Objective and Background:
The purpose of the US DOE’s Mesoscale-Microscale Coupling (MMC) Project is to develop, verify, and validate physical models and modeling techniques that bridge the most important atmospheric scales that determine wind plant performance and reliability. The project seeks to create a new predictive numerical simulation capability that represents a range of dynamic atmospheric flow conditions impacting wind plant performance.
Methodology:
The project approach is to choose case days for which there are observational data for validation. Best-practices studies use data from the flat terrain Scaled Wind Farm Technology site in Texas. For complex terrain cases, the team leverages observational data from the WFIP2 field project in the Pacific Northwest. Science questions include: 1) What is the impact of modeling across the so-called terra incognita, that grid resolution between about 100 m and the boundary layer depth at which numerical artifacts are often difficult to distinguish from physical boundary layer rolls? 2) How to best initialize turbulence at the microscale that was not resolved in the mesoscale model? 3) What is the best way to handle the surface layer parameterizations consistently at the mesoscale and the microscale?
Principal Findings:
Regarding the terra incognita issue, the team found that 1) the upper range of the terra incognita is roughly the current depth of the boundary layer, 2) using higher resolution for the mesoscale model will produce a smaller fetch in a microscale simulation that contains more turbulent kinetic energy, 3) use of the Lilly turbulence model on the microscale domain results in a higher level of turbulence than parametrized mesoscale schemes, and 4) the microscale results do not vary with the type of turbulence model (PBL schemes or LES closure) used by its parent domain with grid spacing within the terra incognita.

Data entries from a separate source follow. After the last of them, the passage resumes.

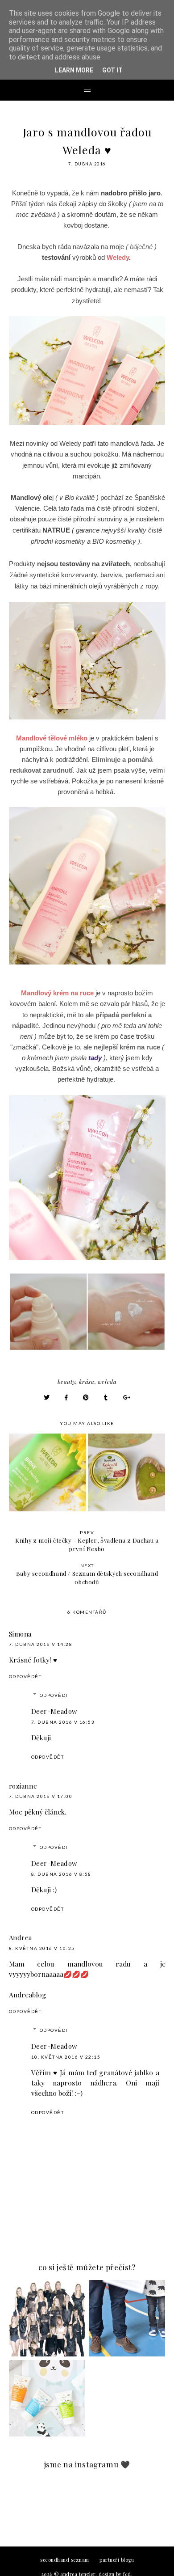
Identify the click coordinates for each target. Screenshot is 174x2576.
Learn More (74, 70)
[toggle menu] (87, 89)
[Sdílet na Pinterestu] (86, 1397)
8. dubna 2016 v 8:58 (61, 1874)
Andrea (21, 1937)
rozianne (23, 1785)
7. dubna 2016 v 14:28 (41, 1644)
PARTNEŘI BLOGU (116, 2559)
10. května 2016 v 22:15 (66, 2057)
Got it (112, 70)
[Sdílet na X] (47, 1397)
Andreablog (27, 1994)
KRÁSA (87, 1381)
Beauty (67, 1381)
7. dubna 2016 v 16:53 (63, 1722)
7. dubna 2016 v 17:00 (41, 1796)
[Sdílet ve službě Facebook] (66, 1397)
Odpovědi (54, 1695)
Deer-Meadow (54, 1711)
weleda (107, 1381)
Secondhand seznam (64, 2559)
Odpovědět (25, 1676)
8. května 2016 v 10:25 (42, 1948)
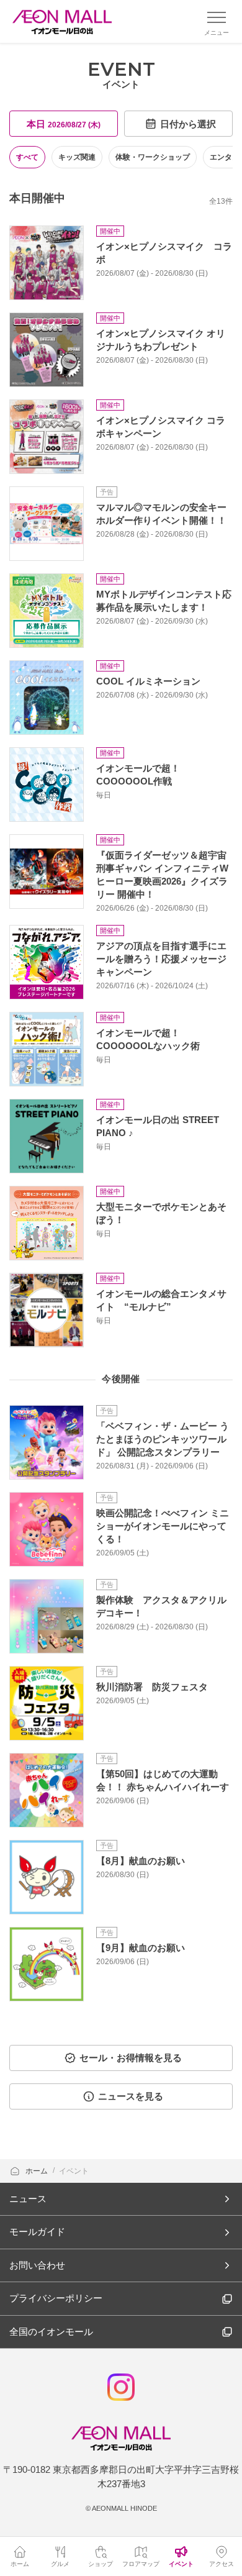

Several turbulence initialization methods have been studied for initializing turbulence at the inflow, including 1) imposing temperature and momentum perturbations, 2) the Veers method, 3) the Mann method, and 4) velocity perturbations from TurbSim superimposed on WRF-derived inflow. All are found to be effective at generating turbulence at the microscale and comparisons will be shown.
The team continued to develop, test, and evaluate techniques to couple the mesoscale to the microscale. A basic technique is nesting from WRF run in mesoscale mode into the WRF-LES mode. The team also studied offline coupling between WRF-mesoscale model simulations and stand-alone LES models. Two methods to integrate the mesoscale influence into the microscale solver include 1) applying the large-scale advective and pressure-gradient terms extracted from the mesoscale simulation to the governing equations of the microscale solver, and 2) assimilating the mesoscale time-height history of mean wind velocity and potential temperature to generate microscale source terms.
Discussion:
The MMC team has determined strategies to work through the remaining issues required to optimally provide coupled model simulations. These simulations are expected to provide the wind industry new tools that can be used in the planning, design, layout, and optimization of wind plants, thus facilitating deploying higher capacities of wind generation.